▶ [WHAT YOU ARE ASKED TO DO]: Please return, word for word, the line containing "Image resolution: width=1475" and each line after it through the end of the data below, and nothing else.

Dataset entries:
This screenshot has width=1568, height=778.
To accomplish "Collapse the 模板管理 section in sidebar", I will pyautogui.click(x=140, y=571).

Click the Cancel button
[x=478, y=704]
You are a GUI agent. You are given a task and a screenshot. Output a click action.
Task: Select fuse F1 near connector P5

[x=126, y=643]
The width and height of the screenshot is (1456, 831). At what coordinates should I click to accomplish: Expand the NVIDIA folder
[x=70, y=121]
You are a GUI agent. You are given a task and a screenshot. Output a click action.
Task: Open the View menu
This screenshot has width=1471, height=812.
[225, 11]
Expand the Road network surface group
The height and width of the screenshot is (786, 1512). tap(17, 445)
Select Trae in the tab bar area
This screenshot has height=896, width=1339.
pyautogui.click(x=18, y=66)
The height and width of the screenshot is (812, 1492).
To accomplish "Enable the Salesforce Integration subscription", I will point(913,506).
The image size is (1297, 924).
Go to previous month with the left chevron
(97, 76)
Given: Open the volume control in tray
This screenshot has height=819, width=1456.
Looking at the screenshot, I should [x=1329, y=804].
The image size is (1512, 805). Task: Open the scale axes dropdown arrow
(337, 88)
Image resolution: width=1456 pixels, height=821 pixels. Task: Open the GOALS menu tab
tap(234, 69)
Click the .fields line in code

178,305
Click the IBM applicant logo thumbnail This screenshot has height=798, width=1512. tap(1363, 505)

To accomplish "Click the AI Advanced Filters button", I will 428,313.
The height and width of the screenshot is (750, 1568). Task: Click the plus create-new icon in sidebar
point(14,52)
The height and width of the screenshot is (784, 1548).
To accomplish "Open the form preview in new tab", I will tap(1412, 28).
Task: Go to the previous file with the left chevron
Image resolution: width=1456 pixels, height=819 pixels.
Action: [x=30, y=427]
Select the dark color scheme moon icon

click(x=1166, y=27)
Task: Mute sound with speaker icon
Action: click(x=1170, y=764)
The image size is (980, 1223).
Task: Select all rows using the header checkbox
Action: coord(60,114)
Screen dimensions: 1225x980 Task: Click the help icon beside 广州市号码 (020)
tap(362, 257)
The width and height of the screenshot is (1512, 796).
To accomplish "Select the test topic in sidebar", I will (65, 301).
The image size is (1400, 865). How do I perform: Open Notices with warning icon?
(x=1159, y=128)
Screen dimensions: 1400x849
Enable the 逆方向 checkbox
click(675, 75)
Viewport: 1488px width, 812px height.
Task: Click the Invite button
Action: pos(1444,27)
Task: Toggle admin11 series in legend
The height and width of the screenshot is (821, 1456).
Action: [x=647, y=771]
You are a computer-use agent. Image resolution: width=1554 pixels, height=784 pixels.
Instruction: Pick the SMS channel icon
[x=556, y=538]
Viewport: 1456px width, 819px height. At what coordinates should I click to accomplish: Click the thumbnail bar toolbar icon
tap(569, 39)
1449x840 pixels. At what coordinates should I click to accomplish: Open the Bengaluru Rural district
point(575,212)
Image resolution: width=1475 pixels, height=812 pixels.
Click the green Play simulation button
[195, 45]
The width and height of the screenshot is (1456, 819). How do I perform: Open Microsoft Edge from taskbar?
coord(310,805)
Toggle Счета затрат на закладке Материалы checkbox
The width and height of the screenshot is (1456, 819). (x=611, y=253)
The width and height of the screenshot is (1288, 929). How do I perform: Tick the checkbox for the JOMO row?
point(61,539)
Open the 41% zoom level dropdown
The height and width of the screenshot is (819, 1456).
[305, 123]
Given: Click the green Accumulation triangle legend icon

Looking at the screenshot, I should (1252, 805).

▶ [WRITTEN RESPONSE]:
Image resolution: width=1475 pixels, height=812 pixels.
Click the green Play simulation button
[195, 45]
The width and height of the screenshot is (1456, 819). How do I perform: Open Microsoft Edge from taskbar?
coord(310,805)
Toggle Счета затрат на закладке Материалы checkbox
The width and height of the screenshot is (1456, 819). (x=611, y=253)
The width and height of the screenshot is (1288, 929). How do I perform: Tick the checkbox for the JOMO row?
point(61,539)
Open the 41% zoom level dropdown
The height and width of the screenshot is (819, 1456).
[305, 123]
Given: Click the green Accumulation triangle legend icon

Looking at the screenshot, I should (1252, 805).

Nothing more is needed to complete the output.